FAR-Dex: Few-shot Data Augmentation and Adaptive Residual Policy Refinement for Dexterous Manipulation
This work addresses the problem of achieving robust and precise arm-hand coordination in robotics, which is incremental as it builds on existing methods with specific enhancements.
The paper tackles the challenge of dexterous manipulation with robotic arms and multi-fingered hands by proposing FAR-Dex, a hierarchical framework that integrates few-shot data augmentation and adaptive residual refinement, resulting in a 13.4% improvement in data quality and a 7% increase in task success rates over state-of-the-art methods, with over 80% success in real-world tasks.

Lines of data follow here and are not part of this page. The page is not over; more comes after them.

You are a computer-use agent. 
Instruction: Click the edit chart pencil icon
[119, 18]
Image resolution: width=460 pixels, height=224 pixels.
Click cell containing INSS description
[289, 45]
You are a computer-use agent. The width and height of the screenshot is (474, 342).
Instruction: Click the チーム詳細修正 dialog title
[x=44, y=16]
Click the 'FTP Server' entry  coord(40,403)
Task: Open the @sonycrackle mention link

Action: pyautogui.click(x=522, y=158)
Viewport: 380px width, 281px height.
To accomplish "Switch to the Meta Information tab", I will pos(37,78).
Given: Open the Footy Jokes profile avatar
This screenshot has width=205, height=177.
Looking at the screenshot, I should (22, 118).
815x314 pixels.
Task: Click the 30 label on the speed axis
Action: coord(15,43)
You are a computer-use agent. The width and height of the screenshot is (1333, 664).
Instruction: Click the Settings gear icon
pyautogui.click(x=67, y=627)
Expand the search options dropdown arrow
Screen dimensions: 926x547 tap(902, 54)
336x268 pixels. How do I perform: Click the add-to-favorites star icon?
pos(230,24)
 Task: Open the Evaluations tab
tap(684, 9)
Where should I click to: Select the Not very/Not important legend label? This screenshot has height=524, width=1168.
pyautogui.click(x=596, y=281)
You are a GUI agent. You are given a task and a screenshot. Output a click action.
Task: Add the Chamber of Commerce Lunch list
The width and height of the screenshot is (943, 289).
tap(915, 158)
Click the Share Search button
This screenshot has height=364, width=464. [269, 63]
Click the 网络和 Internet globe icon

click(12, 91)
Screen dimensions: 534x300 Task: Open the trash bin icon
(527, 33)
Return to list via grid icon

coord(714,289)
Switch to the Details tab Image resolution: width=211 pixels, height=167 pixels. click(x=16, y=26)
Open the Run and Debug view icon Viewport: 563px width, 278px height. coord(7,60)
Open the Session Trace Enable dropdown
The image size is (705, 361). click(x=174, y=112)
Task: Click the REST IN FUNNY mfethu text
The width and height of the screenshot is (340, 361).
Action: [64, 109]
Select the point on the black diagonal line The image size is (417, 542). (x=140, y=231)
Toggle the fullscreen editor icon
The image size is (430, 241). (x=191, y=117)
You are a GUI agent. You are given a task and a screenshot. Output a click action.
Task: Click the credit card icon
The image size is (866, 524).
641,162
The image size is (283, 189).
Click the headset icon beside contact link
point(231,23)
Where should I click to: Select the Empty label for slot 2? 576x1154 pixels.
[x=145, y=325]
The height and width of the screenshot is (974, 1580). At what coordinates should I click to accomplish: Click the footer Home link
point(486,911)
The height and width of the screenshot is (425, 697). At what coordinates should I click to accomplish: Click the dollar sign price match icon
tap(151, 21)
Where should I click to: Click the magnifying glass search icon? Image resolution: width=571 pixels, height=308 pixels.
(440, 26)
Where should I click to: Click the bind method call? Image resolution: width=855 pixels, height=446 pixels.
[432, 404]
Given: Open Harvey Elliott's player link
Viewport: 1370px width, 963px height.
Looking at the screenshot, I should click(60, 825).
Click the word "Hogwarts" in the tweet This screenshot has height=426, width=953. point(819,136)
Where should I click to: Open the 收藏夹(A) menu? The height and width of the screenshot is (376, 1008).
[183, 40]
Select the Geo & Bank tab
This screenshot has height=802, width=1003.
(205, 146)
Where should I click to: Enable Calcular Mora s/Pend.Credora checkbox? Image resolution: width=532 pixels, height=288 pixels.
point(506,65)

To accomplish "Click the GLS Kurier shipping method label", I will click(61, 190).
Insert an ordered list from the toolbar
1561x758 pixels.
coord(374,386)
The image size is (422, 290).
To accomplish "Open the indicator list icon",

Achieving human-like dexterous manipulation through the collaboration of multi-fingered hands with robotic arms remains a longstanding challenge in robotics, primarily due to the scarcity of high-quality demonstrations and the complexity of high-dimensional action spaces. To address these challenges, we propose FAR-Dex, a hierarchical framework that integrates few-shot data augmentation with adaptive residual refinement to enable robust and precise arm-hand coordination in dexterous tasks. First, FAR-DexGen leverages the IsaacLab simulator to generate diverse and physically constrained trajectories from a few demonstrations, providing a data foundation for policy training. Second, FAR-DexRes introduces an adaptive residual module that refines policies by combining multi-step trajectory segments with observation features, thereby enhancing accuracy and robustness in manipulation scenarios. Experiments in both simulation and real-world demonstrate that FAR-Dex improves data quality by 13.4% and task success rates by 7% over state-of-the-art methods. It further achieves over 80% success in real-world tasks, enabling fine-grained dexterous manipulation with strong positional generalization.